Data Loading#
Efficient data loading is fundamental to any data analysis process. Pandas offers several functions to read data from different formats, making it easier to manipulate and analyze the data. In this chapter, we will explore how to read data from CSV files, Excel files, and SQL databases using Pandas.
Read CSV File#
The read_csv
function is used to load data from CSV files into a DataFrame. This function is highly customizable with numerous parameters to handle different formats and data types. Here is a basic example:
import pandas as pd
# Load data from a CSV file into a DataFrame
df = pd.read_csv('filename.csv')
This command reads data from 'filename.csv' and stores it in the DataFrame df
. The file path can be a URL or a local file path.
Read Excel File#
To read data from an Excel file, use the read_excel
function. This function supports reading from both xls and xlsx file formats and allows you to specify the sheet to be loaded.
# Load data from an Excel file into a DataFrame
df = pd.read_excel('filename.xlsx')
This reads the first sheet in the Excel workbook 'filename.xlsx' by default. You can specify a different sheet by using the sheet_name
parameter.
Read from SQL Database#
Pandas can also load data directly from a SQL database using the read_sql
function.

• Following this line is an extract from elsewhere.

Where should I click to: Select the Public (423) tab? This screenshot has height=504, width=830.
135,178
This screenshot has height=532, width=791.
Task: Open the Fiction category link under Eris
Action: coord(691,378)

This function requires a SQL query and a connection object to the database.
import sqlalchemy
# Create a connection to a SQL database
engine = sqlalchemy.create_engine('sqlite:///example.db')
query = "SELECT * FROM my_table"
# Load data from a SQL database into a DataFrame
df = pd.read_sql(query, engine)
This example demonstrates how to connect to a SQLite database and read data from 'my_table' into a DataFrame.